Throughout National Influenza Vaccination Week (January 10-16), the Health Department is promoting vaccination for everyone over 6 months and recognizing those individuals who supported and strengthened the state's mass vaccination campaign. Dr. Rooney and Dr. Tortolani knew their patients and their communities well, and prepared as early as possible with other area physicians and health care providers to protect as many people as possible.
“We called the very highest risk patients the day we got that first dose of injectables,” Dr. Rooney said, “We told them, 'You come today or tomorrow because this disease can jeopardize your child's life.' Most of the credit goes to my partners, the nurses and medical assistants who work with us - they worked tirelessly when they got vaccine to get it out to people.”
Brattleboro Memorial Hospital was ready for a wave of patients, including preparing an alternate emergency room site at the hospital for patients presenting with flu-like illness.
“The emergency department director and the chief medical officer asked physicians at the hospital to agree to volunteer their time if the situation escalated and many did volunteer,” Dr. Tortolani said. “Fortunately the emergency plan did not have to be used.
“We were prepped,” Dr.

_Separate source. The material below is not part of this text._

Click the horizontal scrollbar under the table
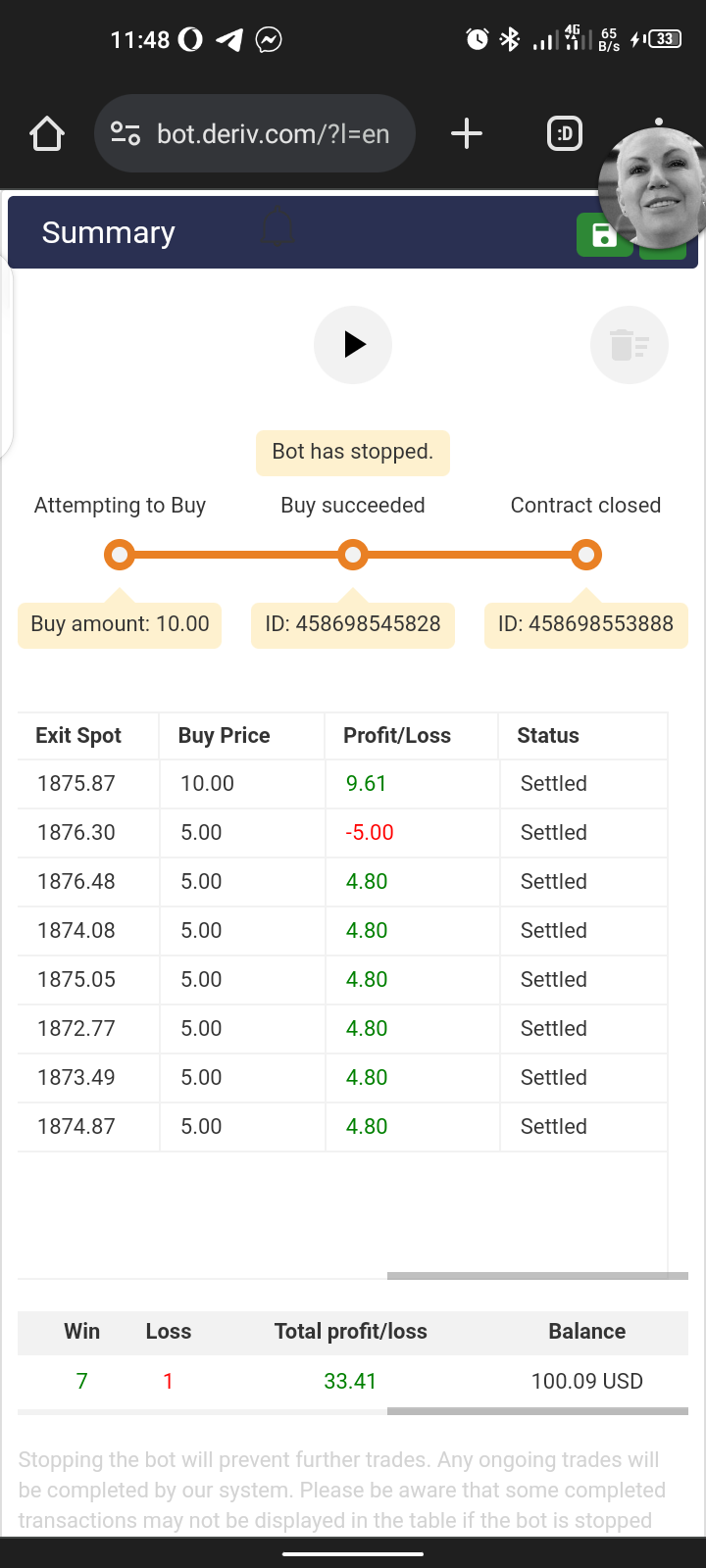Viewport: 706px width, 1568px height. point(537,1275)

Tortolani said, “and I think most hospitals in Vermont were ready as well. Thank goodness the flu dwindled. We've been lucky so far.”
H1N1 vaccine is widely available at many sites around the state, including health care provider offices, hospitals, pharmacies, and public clinics.
To locate a public clinic, go to the Health Department's website at www.healthvermont.gov, then select "Get Vaccinated" at the top of the home page, or dial 2-1-1. Guidelines for deciding about medical care are available at the Health Department's website: healthvermont.gov or dial 2-1-1, and at the federal website flu.gov.